The Vought XF8U-3 was designed to intercept and defeat adversary aircraft. Although it bore a close external resemblance to its F8U-1 and F8U-2 forbears, the XF8U-3 was much more than just a block improvement in the Crusader line. It was considerably bigger, faster, and more capable than previous Crusaders and was in reality a new airplane.

The XF8U-3 measured 58.67 feet in length and had a wing span of an inch less than 40 feet. Gross Take-Off and empty weights tipped the scales at 38,770 lbs and 21,860 lbs, respectively. Power was provided by a single Pratt and Whitney J75-P-5A generating 29,500 lbs of sea level thrust in afterburner.

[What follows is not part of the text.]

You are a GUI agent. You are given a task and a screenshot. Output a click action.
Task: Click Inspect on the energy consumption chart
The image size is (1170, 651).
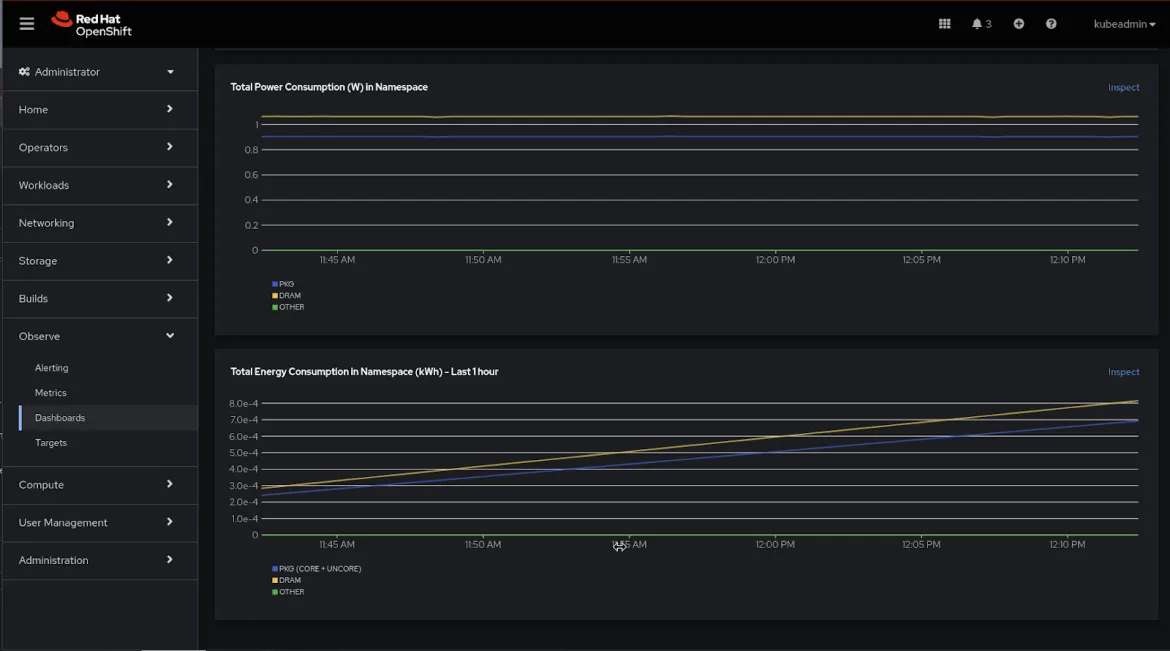[x=1123, y=371]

A distinctive feature of the XF8U-3 was a pair of ventrally-mounted vertical tails. These surfaces were installed to improve aircraft directional stability at high Mach number. Retracted for take-off and landing, the surfaces were deployed once the aircraft was in flight.

The No. 1 XF8U-3 (S/N 146340) first flew on Monday, 02 June 1958 at Edwards Air Force, California. Vought chief test pilot John W. Konrad did the first flight piloting honors. The aircraft flew well with no major discrepancies reported. Approach and landing back at Edwards were uneventful.

Subsequent flight testing verified that the XF8U-3 was indeed a hot airplane. The type reached a top speed of Mach 2.39 and could have flown faster had its canopy had been designed for higher temperatures. The flight test-determined absolute altitude of 65 KFT was exceeded by 25 KFT in a zoom climb.

Those who flew the XF8U-3 said that the aircraft was a real thrill to fly. The Crusader III displayed outstanding acceleration, maneuverability and high-speed flight stability. Control harmony in pitch, yaw, and roll was extremely good as well.

Despite its great promise, the XF8U-3 never proceeded to production. This was primarily the result of coming up short in a head-to-head competition with the McDonnell F4H-1 Phantom II during the second half of 1958. While the Crusader was faster and more maneuverable than the Phantom, the latter’s mission capability and payload capacity were better.

Most historical records indicate that a total of five (5) Crusader III airframes were built. The serial numbers assigned by the Navy were 146340, 146341, 147085, 147086, and 147087. None of these aircraft exist today.